Any such actions, costs and associated problems can be avoided by putting a Power of Attorney in place right now and this will act as insurance in the event you become incapacitated.
You can ensure that someone who you have chosen and whom you trust has the written authority to look after your financial and welfare requirements. The attorney can be your spouse or partner, your children and other family members, a friend, a professional or anyone else that you trust.
If you become incapacitated and you later recover then you simply resume looking after your own affairs as normal.
Along with writing a valid Scottish, preparing for the worst may prove to be one of the best things you can do. It will save your family and friends a lot of stress and unnecessary expense at a time when they need it least.
The relevant provisions are contained within the Adults with Incapacity (Scotland) Act 2000 (as amended). The type of Power of Attorney will depend on the individuals own particular circumstances and the specialist advice you will receive from Willtrust Ltd will prove reflect this. A person may need help only with their financial affairs or they may require a greater degree of care and assistance, such as helping with issues relation to their personal welfare. There are generally four types of Power of Attorney available in Scotland under the relevant Act. These documents can be summarised as follows:
Simple Power of Attorney
This may be used to delegate certain powers for general or specific purposes depending on how the Powers of Attorney was drafted. Typically used when someone is abroad for a substantial amount of time or be used for limited, routine financial transactions when an adult or minor are unable to manage their daily financial affairs
Continuing Power of Attorney
Such a Power of Attorney can be useful when a person needs help with their financial affairs now and to put their affairs in order or they may be worried about being able to make such decisions in the future.
Welfare Power of Attorney
Continuing Power of Attorney deals with an individual’s financial affairs concerning property, money and other assets. A Welfare Power of Attorney is used to give someone the authority to make decisions on your behalf regarding your health or personal welfare.

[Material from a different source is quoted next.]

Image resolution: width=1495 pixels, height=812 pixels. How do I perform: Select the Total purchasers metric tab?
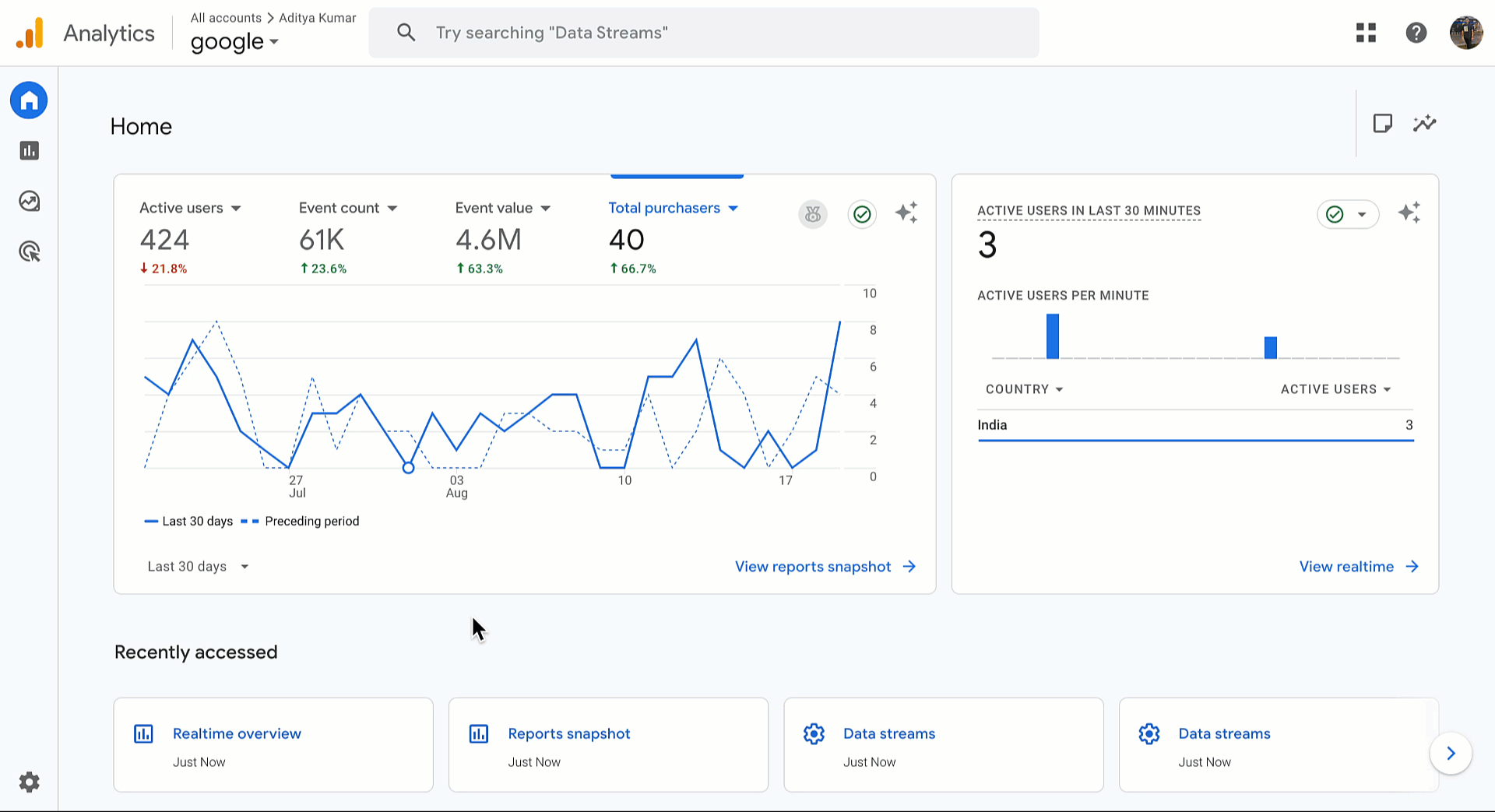(x=664, y=208)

Continuing and Welfare Power of Attorney
This particular Power of Attorney is normally drafted to authorise your desired attorney to manage the whole of your affairs, including both the financial and welfare aspects of your care and the authority contained within this Power of Attorney are similar to those granted by a Continuing Power of Attorney and a Welfare Power of Attorney combined.
Once the correct documents have been completed all Continuing and Welfare Power of Attorneys must be registered with the Office of the Public Guardian (Scotland) who maintains a Public Register of such documents. The Public Guardian also has a statutory obligation to notify the appropriate local authority and Mental Welfare Commission of any welfare powers of attorney that have been registered.